Talía murió virgen
Y las puso ella misma a la cabecera del armatoste, casi tapando el Crucifijo: Entonces se enorgulleció de su obra y pensó sin atreverse a reconocerlo que, en el fondo, valía la pena que hubieran matado a la Muerta, pues así tenía un pretexto para organizar aquel magnífico espectáculo y poner en circulación aquella especie de la virginidad mantenida a través de tantas encarnaciones, que de ser cierto o, al menos, de ser creído, daría al acontecimiento en su conjunto un tono de solemnidad trascendente que (sobre todo si se lo proponía Ascanio) bien pudiera acabar con la beatificación de Talía como punto de arranque: pues, ¿no era una víctima de la intransigencia protestante? Y lo que después pudiera suceder no se atrevía a imaginarlo, pero su mero presentimiento la escalofriaba de gozo. Todo esto sucedía un par de semanas antes de ese momento elegido por nuestra curiosidad. El velorio había durado tanto porque los encargos hechos a la Península no los daban cumplidos, fuera porque en Nápoles hubiera pocos violines, fuera porque en Calabria los mendigos temieran que se intentase engañarlos y venderlos como esclavos a algún pachá de Oriente. Por fin lograron reunir ochenta. De violinistas, veinticinco, y costó caro: llevaban ya cuatro días ensayando el Misserere de Butarelli, que, por voluntad de la Vieja, habían de tocar durante el sepelio, siendo cantado por los niños de coro de la catedral latina (que ensayaban también). De este Butarelli, La Vieja hizo saber a las visitas que había amado a la Muerta en su mocedad (en la del mozo, pues la Muerta no había sido joven jamás), y que había compuesto una ópera en su honor, pero que, al sobrevenir alguna de sus muertes, quizá la cuarta o la quinta, el desesperado amante había utilizado los materiales sonoros de la ópera para componer una Elegía, que se cantó en la plaza con asistencia de príncipes y otros melómanos, y aquel tremendo Misserere, timbales a las puertas del infierno, para usar en los entierros previsibles de la Muerta.

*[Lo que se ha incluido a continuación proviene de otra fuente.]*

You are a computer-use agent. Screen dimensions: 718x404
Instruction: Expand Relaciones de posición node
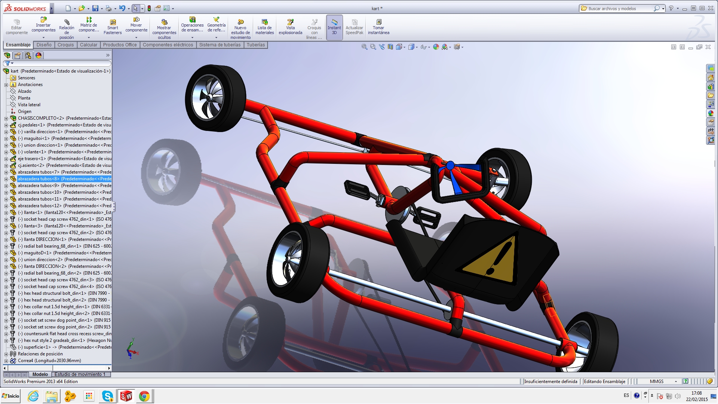pos(6,354)
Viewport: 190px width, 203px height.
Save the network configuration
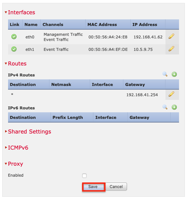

La apertura del velorio tuvo una solemnidad de llantos muy loada por la asistencia: el de la Vieja era intenso y silencioso; el de la Tonta, aparatoso y chillón como de plañidera profesional. La Vieja, a veces, quedaba muda y transida, y después de un pedazo así, en que parecía que el alma le hubiese emigrado tras de la de su hermana, hipaba de repente y dejaba rodar las lágrimas calientes. Los chillidos de la Tonta subían y bajaban, y en alguna ocasión fueron tan fuertes que la Vieja dijo a un ujier cercano: «Decirle a esa tonta que se calle, que no la aguanto más», pero esto es seguramente una calumnia. Acaso lo sea también la especie de que, detrás de las orejas de la Muerta, vigilaban unos ojos petrificados en azabache como de dos arañas tremendas.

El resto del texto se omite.